#### What you need to do:
Please copy the lines of the records below verbatim, from the line with "Task: Expand the" to the line with "[x=317, y=368]", including both.
::::::
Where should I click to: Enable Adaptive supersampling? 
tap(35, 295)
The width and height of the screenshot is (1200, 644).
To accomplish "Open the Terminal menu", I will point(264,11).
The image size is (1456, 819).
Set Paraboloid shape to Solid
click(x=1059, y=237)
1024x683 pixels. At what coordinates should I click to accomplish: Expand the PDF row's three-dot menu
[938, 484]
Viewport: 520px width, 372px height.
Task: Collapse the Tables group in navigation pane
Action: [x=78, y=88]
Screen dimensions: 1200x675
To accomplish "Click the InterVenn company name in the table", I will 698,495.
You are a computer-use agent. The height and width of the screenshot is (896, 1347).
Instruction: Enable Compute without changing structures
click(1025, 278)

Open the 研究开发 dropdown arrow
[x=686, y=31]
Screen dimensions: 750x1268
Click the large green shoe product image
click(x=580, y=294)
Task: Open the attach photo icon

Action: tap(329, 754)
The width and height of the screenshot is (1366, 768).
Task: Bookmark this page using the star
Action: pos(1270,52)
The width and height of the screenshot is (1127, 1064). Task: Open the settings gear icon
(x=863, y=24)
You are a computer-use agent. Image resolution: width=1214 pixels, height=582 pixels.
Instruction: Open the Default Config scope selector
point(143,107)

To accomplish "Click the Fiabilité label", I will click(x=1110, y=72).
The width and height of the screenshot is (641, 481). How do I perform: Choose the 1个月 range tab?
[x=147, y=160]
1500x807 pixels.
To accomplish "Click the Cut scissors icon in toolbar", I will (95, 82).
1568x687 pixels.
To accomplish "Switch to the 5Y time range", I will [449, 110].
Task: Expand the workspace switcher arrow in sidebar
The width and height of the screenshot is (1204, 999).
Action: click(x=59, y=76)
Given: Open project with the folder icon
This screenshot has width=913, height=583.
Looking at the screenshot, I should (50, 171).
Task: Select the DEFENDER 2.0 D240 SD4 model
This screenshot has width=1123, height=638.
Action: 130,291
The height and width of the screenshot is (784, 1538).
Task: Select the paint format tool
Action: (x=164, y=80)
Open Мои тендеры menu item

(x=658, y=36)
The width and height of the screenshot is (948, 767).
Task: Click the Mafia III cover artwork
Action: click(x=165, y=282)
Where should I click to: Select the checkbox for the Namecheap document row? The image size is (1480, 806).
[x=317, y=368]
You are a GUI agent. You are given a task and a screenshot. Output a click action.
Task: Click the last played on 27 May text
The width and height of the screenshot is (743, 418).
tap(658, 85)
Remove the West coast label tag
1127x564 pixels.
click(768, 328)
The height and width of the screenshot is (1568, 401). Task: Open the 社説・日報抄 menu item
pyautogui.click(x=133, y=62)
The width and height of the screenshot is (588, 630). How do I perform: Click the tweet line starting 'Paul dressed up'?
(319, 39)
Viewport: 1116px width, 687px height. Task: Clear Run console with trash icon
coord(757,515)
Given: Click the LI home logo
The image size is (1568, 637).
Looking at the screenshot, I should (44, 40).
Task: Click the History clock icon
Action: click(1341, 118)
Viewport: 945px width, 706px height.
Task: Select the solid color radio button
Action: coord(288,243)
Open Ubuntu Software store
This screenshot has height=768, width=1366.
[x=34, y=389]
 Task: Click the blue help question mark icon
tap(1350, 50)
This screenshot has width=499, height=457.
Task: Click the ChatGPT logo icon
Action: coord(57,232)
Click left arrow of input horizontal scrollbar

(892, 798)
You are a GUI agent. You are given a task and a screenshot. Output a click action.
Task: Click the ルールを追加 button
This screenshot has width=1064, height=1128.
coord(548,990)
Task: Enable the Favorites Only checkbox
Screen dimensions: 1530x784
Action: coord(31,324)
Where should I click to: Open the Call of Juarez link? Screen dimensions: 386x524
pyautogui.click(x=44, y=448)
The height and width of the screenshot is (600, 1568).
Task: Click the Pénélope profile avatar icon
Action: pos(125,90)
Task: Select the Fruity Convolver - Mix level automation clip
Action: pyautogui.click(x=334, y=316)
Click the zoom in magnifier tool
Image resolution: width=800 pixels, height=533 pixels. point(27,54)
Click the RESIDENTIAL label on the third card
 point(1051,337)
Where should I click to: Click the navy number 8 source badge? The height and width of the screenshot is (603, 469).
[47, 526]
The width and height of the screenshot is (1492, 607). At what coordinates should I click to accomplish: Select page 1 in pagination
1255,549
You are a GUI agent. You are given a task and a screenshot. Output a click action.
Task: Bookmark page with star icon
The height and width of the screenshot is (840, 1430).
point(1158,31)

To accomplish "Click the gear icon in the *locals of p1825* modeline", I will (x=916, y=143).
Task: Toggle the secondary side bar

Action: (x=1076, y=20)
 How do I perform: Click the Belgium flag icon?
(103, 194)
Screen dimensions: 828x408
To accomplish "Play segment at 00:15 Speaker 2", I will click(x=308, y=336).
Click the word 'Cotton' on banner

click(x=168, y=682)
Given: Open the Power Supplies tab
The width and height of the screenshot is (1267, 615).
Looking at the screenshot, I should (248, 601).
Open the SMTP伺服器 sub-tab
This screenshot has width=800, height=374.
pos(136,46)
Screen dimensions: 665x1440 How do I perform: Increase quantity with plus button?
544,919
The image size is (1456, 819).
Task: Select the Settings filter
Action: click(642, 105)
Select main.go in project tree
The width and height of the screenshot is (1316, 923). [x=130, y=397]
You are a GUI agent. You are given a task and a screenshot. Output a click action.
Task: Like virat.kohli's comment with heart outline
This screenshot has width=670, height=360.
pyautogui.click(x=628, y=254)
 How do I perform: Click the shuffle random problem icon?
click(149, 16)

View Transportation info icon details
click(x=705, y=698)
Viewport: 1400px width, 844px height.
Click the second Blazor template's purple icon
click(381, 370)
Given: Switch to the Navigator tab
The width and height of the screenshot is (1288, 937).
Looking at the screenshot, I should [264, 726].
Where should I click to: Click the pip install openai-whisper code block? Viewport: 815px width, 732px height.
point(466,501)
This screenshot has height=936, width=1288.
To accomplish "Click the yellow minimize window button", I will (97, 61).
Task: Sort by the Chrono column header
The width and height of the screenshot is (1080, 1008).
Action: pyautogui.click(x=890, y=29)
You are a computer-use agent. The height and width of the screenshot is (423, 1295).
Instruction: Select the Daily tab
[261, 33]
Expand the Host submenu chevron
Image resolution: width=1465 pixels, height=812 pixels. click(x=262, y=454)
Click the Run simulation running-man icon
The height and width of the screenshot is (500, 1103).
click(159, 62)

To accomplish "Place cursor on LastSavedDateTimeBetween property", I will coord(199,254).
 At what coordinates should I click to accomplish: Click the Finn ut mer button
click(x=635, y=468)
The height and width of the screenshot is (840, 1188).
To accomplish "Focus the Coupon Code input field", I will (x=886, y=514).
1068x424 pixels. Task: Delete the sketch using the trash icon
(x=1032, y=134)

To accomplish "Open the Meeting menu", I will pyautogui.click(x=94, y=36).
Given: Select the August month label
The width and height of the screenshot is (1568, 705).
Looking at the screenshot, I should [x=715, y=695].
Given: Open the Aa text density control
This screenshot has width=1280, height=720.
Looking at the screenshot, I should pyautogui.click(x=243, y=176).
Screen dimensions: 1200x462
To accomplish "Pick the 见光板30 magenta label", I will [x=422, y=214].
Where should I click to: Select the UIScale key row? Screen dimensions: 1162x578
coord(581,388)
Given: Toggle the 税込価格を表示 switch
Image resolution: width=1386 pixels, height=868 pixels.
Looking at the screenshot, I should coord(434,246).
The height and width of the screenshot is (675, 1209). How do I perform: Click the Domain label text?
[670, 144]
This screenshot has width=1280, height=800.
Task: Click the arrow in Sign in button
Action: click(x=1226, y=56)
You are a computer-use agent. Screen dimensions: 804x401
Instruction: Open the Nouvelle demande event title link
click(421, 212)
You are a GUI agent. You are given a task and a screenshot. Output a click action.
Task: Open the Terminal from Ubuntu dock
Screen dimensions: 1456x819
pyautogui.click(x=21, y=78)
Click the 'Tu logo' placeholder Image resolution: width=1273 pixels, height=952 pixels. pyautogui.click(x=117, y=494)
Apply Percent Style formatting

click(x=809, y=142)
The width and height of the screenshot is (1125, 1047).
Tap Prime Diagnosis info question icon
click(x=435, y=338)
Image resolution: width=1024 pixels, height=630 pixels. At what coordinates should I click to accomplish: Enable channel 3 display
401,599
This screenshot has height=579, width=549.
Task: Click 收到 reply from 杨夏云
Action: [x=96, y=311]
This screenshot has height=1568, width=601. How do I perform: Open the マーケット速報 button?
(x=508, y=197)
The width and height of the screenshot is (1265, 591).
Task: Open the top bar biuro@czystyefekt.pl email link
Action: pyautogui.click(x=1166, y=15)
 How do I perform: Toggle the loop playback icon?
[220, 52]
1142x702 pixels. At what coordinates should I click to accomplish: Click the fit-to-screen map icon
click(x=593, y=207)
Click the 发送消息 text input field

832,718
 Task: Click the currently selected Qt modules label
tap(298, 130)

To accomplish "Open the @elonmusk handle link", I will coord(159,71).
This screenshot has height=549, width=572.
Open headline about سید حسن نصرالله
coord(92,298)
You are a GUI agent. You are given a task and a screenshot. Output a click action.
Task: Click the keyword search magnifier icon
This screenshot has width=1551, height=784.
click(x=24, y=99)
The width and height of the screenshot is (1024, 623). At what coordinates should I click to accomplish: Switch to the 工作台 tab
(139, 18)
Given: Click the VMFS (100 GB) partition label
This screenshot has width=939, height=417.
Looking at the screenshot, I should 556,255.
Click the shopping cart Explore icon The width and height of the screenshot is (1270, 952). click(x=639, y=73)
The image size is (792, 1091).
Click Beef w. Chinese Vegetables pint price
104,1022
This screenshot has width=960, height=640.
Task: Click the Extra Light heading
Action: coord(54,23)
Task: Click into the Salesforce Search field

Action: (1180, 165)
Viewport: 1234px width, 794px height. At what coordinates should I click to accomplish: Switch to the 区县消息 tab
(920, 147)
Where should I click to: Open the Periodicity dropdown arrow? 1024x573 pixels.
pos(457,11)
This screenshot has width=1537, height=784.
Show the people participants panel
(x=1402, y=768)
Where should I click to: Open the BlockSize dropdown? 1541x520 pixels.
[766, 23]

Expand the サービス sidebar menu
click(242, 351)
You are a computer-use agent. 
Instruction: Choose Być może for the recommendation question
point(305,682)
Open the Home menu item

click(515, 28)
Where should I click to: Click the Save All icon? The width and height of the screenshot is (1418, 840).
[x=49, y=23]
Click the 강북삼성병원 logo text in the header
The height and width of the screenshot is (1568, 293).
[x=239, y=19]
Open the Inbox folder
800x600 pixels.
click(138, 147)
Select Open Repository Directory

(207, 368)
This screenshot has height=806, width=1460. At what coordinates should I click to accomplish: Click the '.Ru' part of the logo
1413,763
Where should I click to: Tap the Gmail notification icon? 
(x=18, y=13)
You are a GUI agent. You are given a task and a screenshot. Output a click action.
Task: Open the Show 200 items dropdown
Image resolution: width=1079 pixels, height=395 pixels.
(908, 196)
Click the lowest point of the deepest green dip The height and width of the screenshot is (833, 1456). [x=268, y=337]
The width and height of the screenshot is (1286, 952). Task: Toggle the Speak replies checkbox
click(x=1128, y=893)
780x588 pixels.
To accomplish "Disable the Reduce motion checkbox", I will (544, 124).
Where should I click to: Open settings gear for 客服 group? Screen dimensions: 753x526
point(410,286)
::::::
#### Solved exercise:
Task: Expand the workspace switcher arrow in sidebar
The width and height of the screenshot is (1204, 999).
Action: click(x=59, y=76)
Given: Open project with the folder icon
This screenshot has width=913, height=583.
Looking at the screenshot, I should (50, 171).
Task: Select the DEFENDER 2.0 D240 SD4 model
This screenshot has width=1123, height=638.
Action: 130,291
The height and width of the screenshot is (784, 1538).
Task: Select the paint format tool
Action: (x=164, y=80)
Open Мои тендеры menu item

(x=658, y=36)
The width and height of the screenshot is (948, 767).
Task: Click the Mafia III cover artwork
Action: click(x=165, y=282)
Where should I click to: Select the checkbox for the Namecheap document row? The image size is (1480, 806).
[x=317, y=368]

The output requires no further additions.